I assumed that the 90 degree corner needed to be clipped! After all that work, I went to each of the corners and snipped them off!!! No kidding. I didn’t do this only once either. I did it to a couple of quilts before I figured it out. When sewing clothes, pillow cases or anything with a 90 degree angle, the corner is clipped off so when you turn it right side out, there is a nice crisp corner without excess fabric bunching it up. Well, as we know, bindings are folded over the corners and the corners need to be intact so they fill the binding. My habit to clip those corners was so strong I just did it automatically. Let’s just say the bindings on the first couple of quilts were very weird indeed. I don’t have any pictures of this. But I assure you, I did it repeatedly.
There were actually several habits that were hard to change when I started quilting. Using a 1/4″ seam felt so wrong to me. It didn’t seem like such a small seam could actually hold the pieces together. When sewing clothes, it is standard to use a 5/8″ seam. Also, I am used to back tacking each time I start and stop a seam. Most of the time, I still do this. Old habits die hard. But when I am piecing small blocks, it is problematic if I tack at the beginning and end of the seams – it can make my seams too fat, make the blocks too small, and sometimes causes those bitty pieces to get sucked into the machine at the feed dogs (which makes me crazy!)
We are all constantly learning. Many of my readers are amazing quilters, some are quite new to it and others are like me – gaining confidence with much still to learn. But – we are all right where we should be. Our projects should not be compared. They are as unique as each of us which is what makes life interesting.
I am looking forward to reading tales from others about your blunders, mishaps and misunderstandings! I had planned to have a link up ready for those with blog posts. Well, the weekend got away from me and it didn’t happen. Instead, bloggers, please leave the URL link to your blog post in a comment. Readers, please scroll the comments and click through to read the mistakes others have made. I can almost guarantee I will both learn something by reading these and will also have a laugh or two. For readers who are not bloggers, will you tell your story of a mistake or goof you made? Explain it, tell us how you did or didn’t fix it – share with us! Your story in a comment enters you in the drawing for the prizes! Readers, if you want to comment on others stories, please feel free. I think this will be a lot of fun.

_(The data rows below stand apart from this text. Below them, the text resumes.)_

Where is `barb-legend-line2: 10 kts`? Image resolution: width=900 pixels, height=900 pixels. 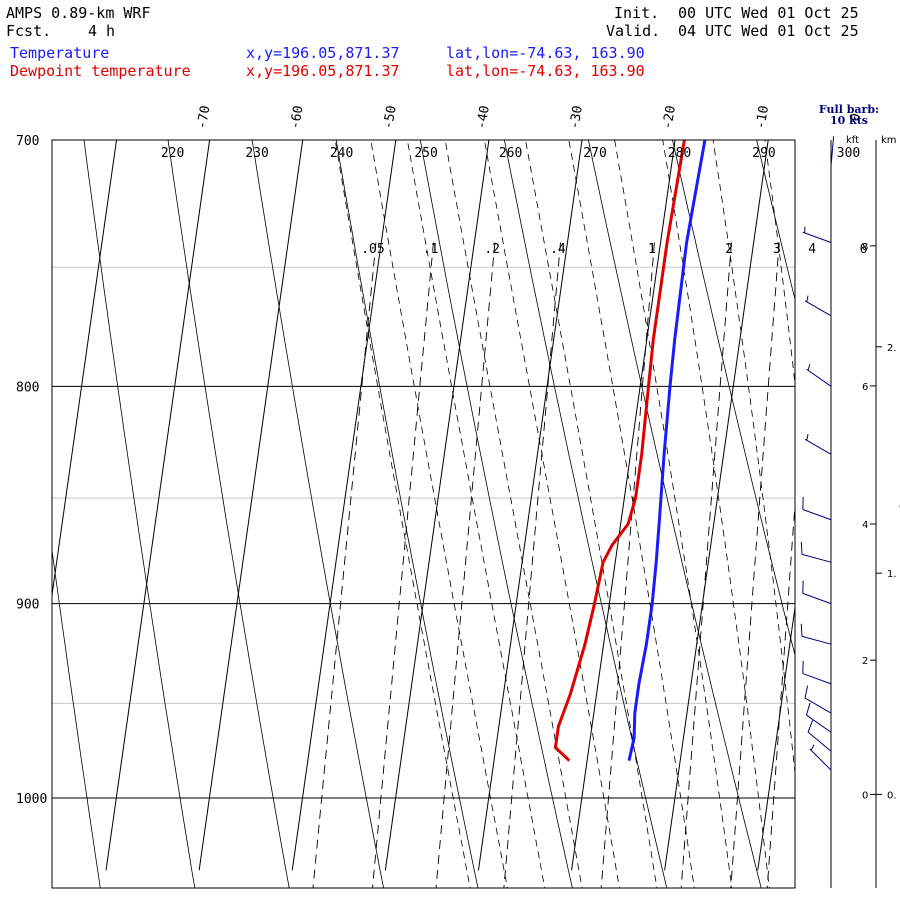 barb-legend-line2: 10 kts is located at coordinates (849, 120).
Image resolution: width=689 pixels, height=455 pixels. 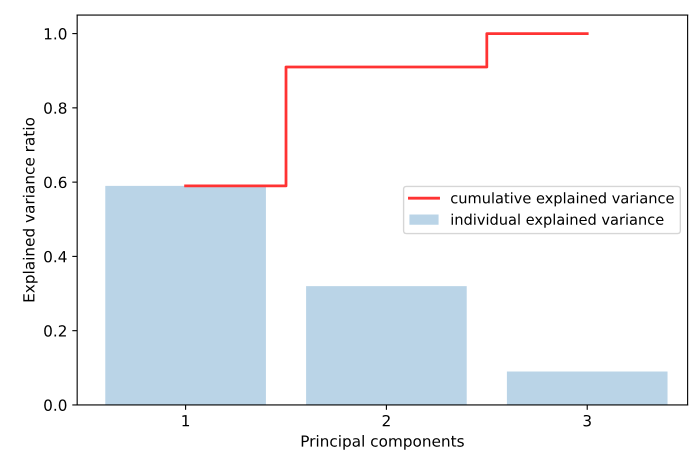 I want to click on y-tick-label: 0.6, so click(x=55, y=182).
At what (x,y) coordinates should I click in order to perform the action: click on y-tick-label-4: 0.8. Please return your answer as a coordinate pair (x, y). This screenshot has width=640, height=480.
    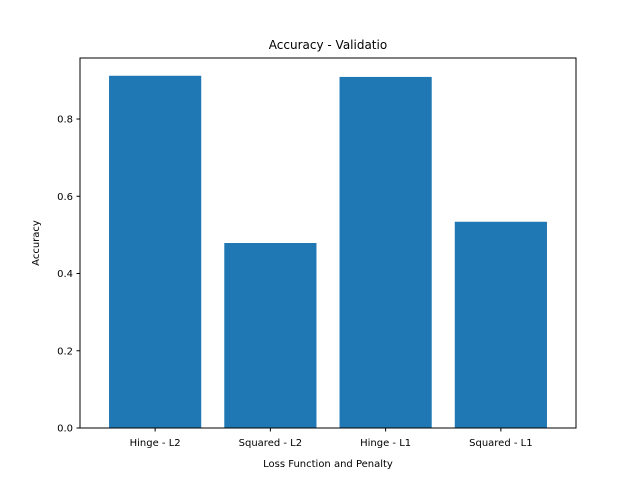
    Looking at the image, I should click on (65, 120).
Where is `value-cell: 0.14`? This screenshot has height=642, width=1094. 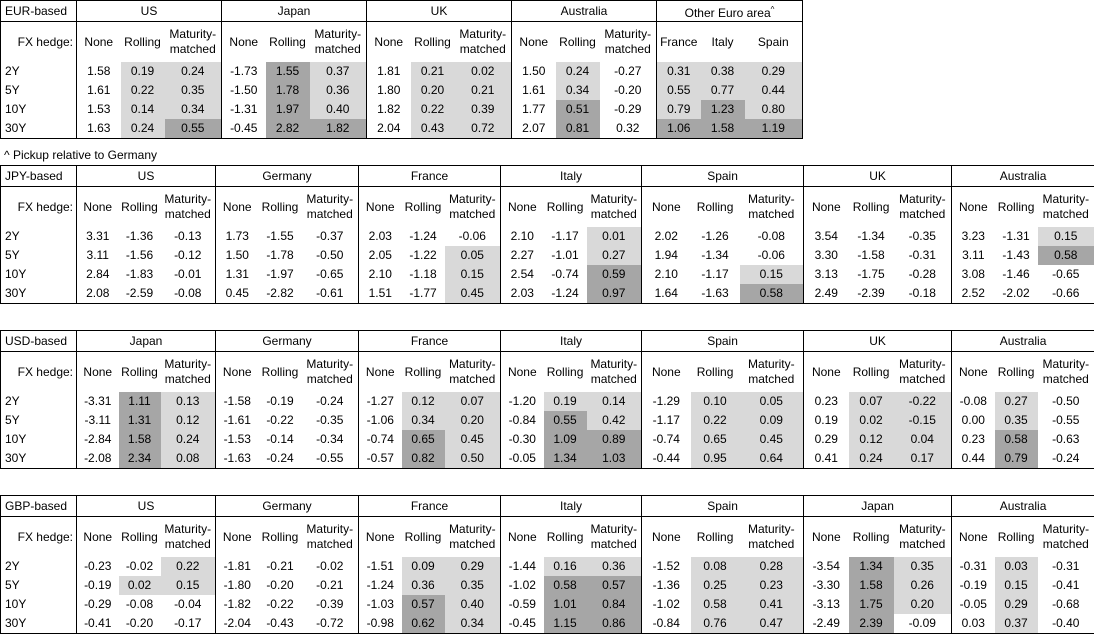
value-cell: 0.14 is located at coordinates (614, 402).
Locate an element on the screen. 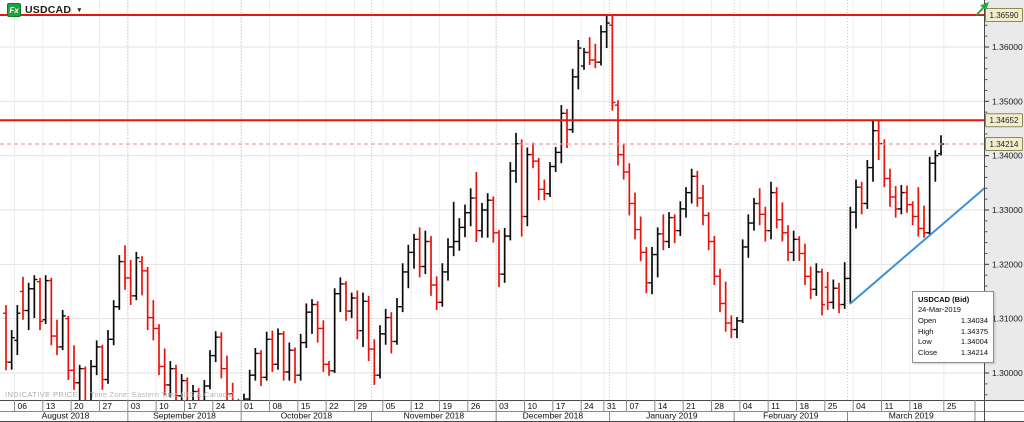 This screenshot has height=422, width=1024. price-marker-label: 1.34652 is located at coordinates (1004, 120).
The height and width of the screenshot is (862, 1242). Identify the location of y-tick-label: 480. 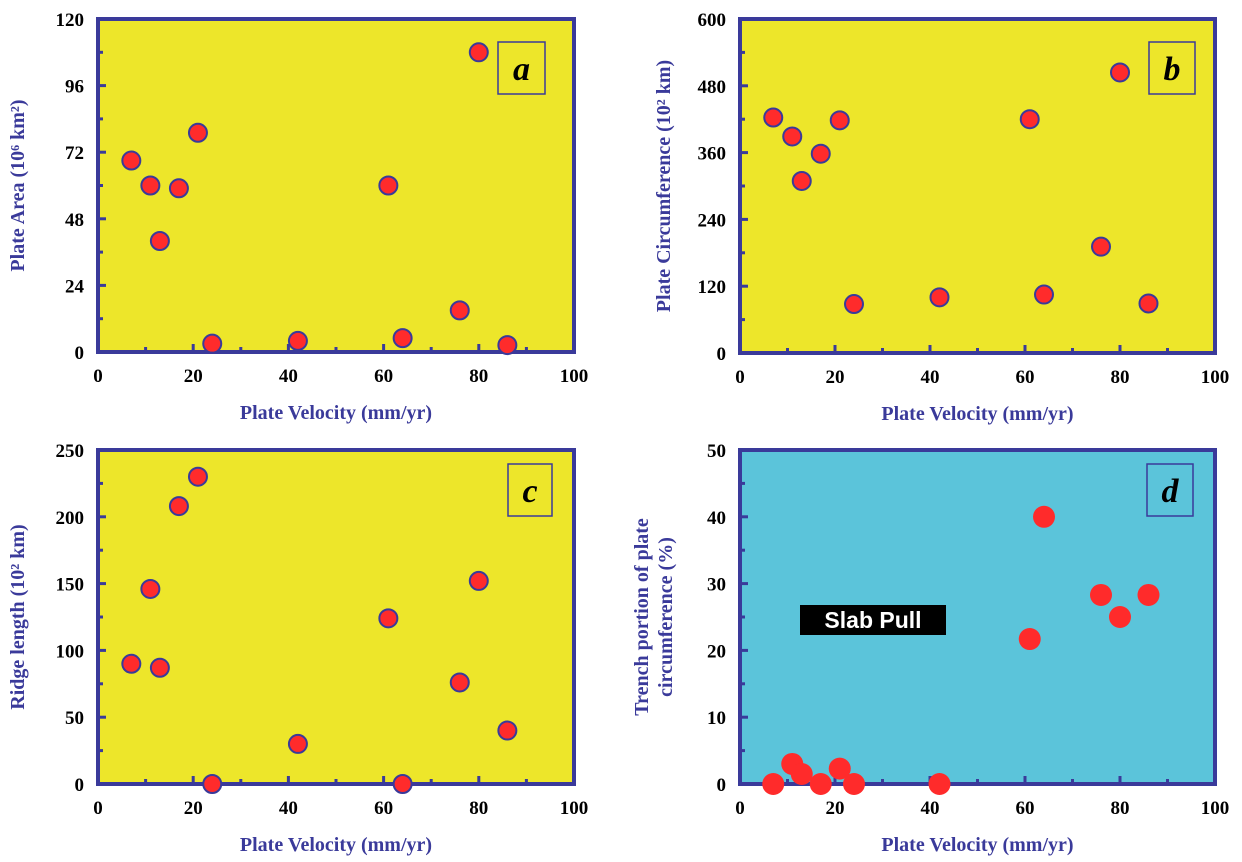
(712, 88).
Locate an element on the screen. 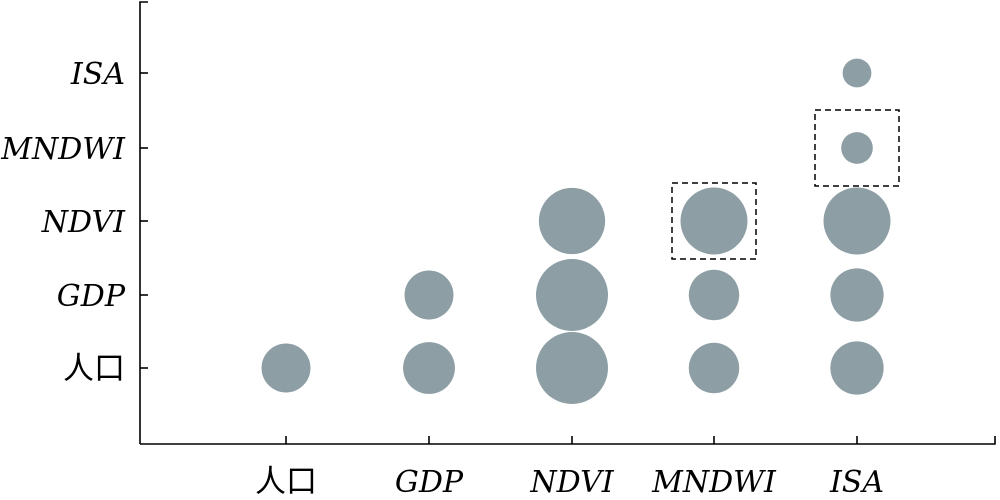 The width and height of the screenshot is (1000, 500). y-tick-label: ISA is located at coordinates (98, 74).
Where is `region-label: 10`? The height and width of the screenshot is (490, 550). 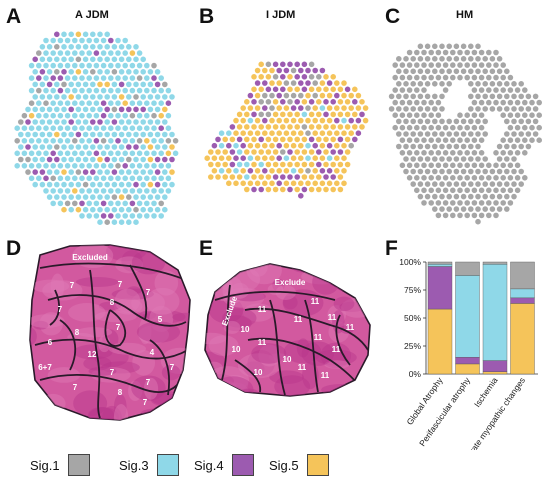
region-label: 10 is located at coordinates (236, 350).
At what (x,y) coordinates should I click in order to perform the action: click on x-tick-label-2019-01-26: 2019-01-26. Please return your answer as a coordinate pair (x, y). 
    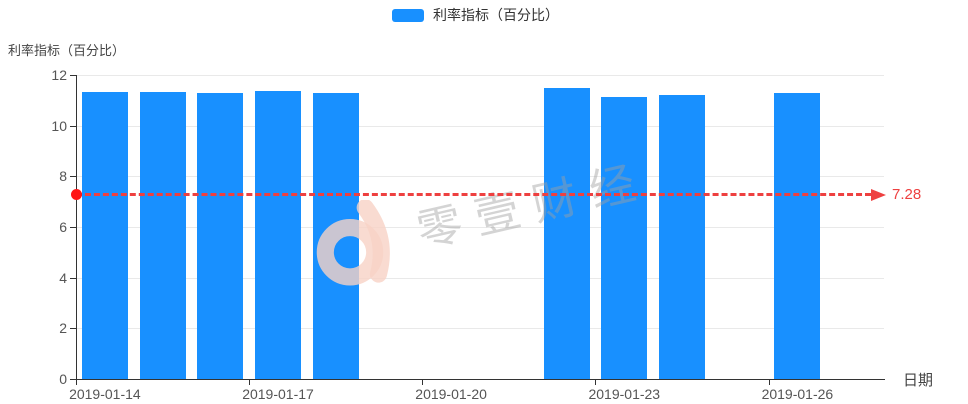
    Looking at the image, I should click on (798, 394).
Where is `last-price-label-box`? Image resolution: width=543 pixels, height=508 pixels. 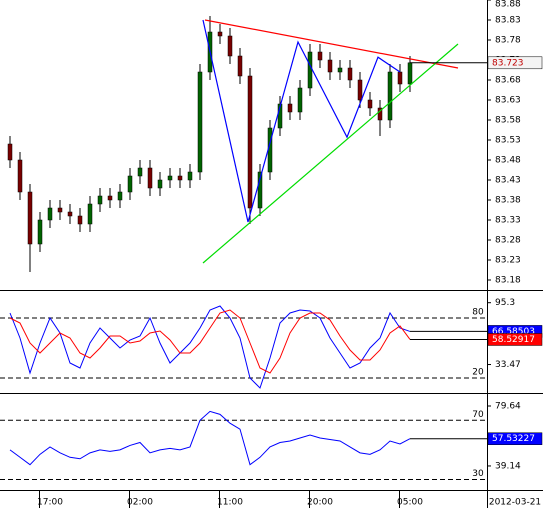 last-price-label-box is located at coordinates (515, 63).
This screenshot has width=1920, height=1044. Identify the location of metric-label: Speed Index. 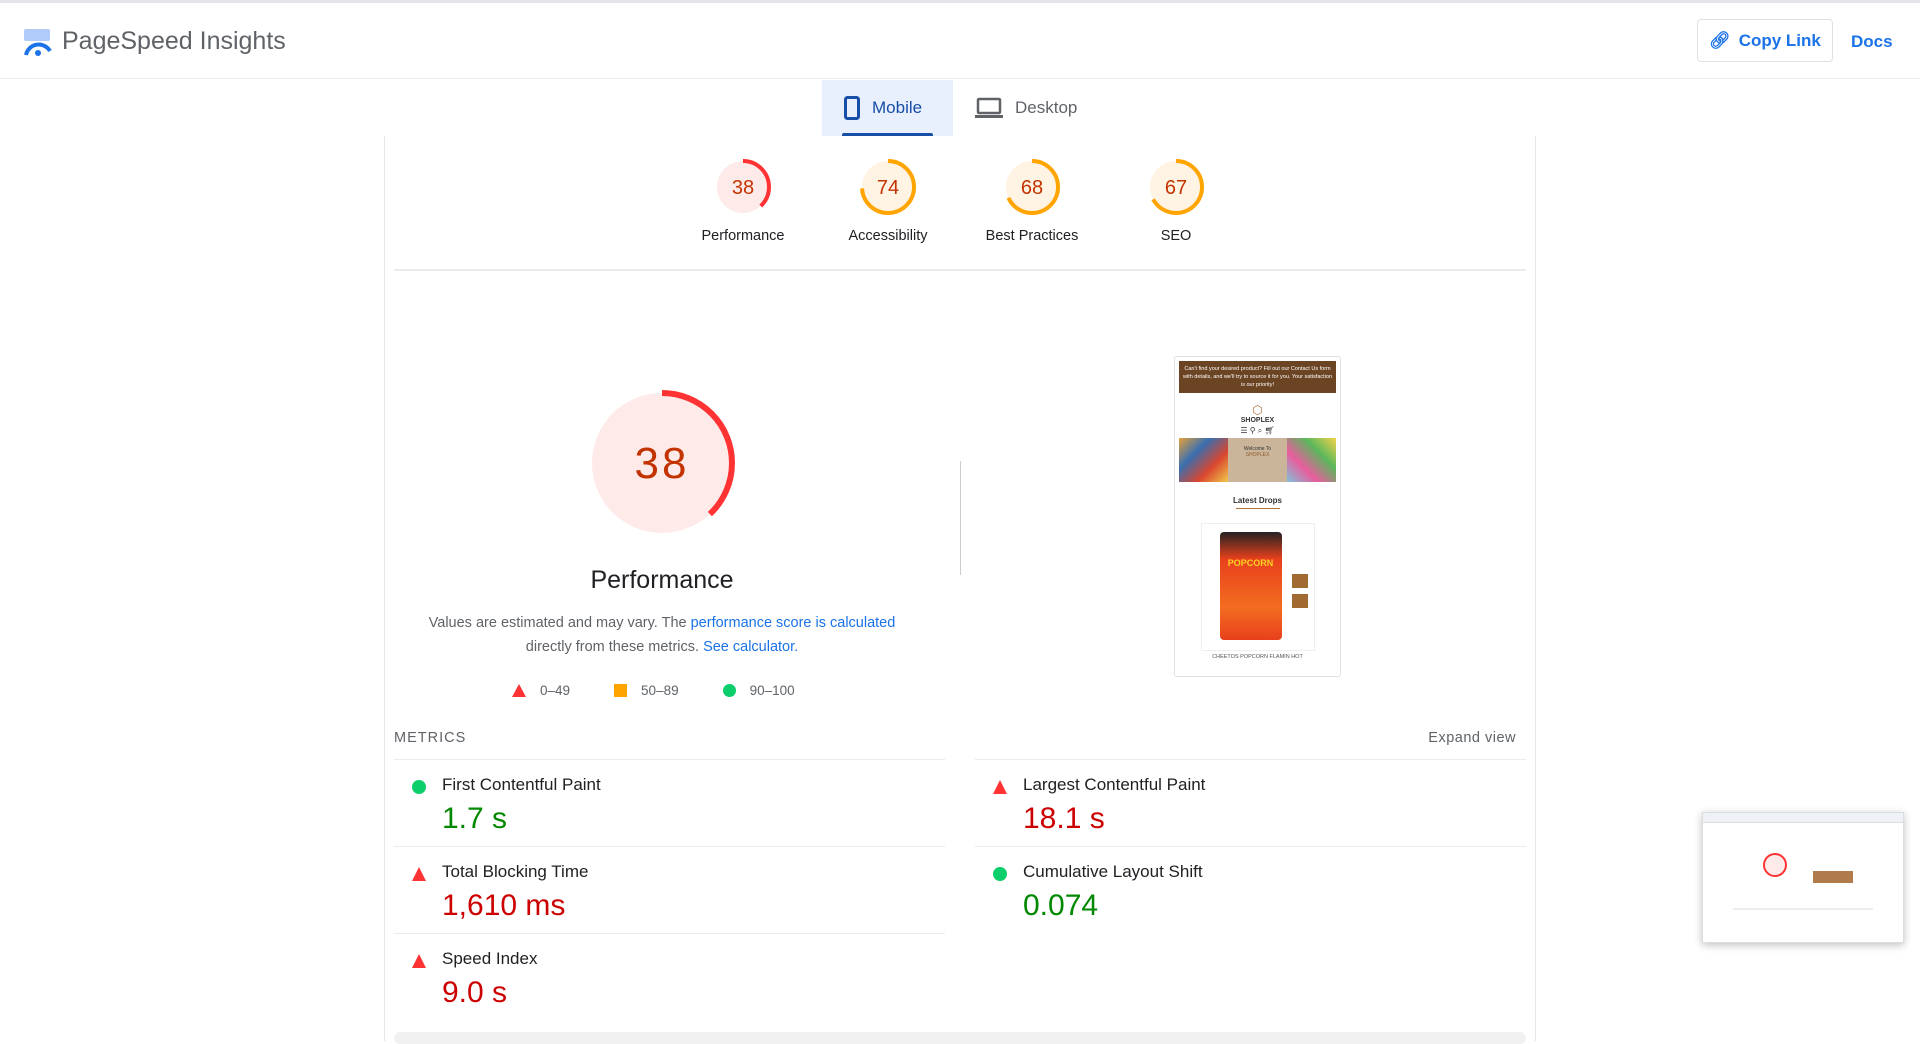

At the end of the week, I will close the comments. Then I am going to draw names from all who entered their story and prizes will be given! Remember from the prior post? We have a gorgeous fat quarter bundle from Art Gallery Fabric, a $30 gift certificate to my shop, three pdf patterns from Bonjour Quilts, one pdf pattern from Devoted Quilter, two mini charm packs from My Sewcalled Quilts. Also, one more prize has been thrown into the mix – one book from C&T Publisher will also be awarded. Lots of fun things to give away!! (Note, when you leave your comment, please let me know if you live outside the US. I have to limit the fat quarter bundle to US residents only – darn those shipping costs!)
Thanks to everyone for participating! We need to encourage each other – one way to do this is to show both sides; our successes and our blunders!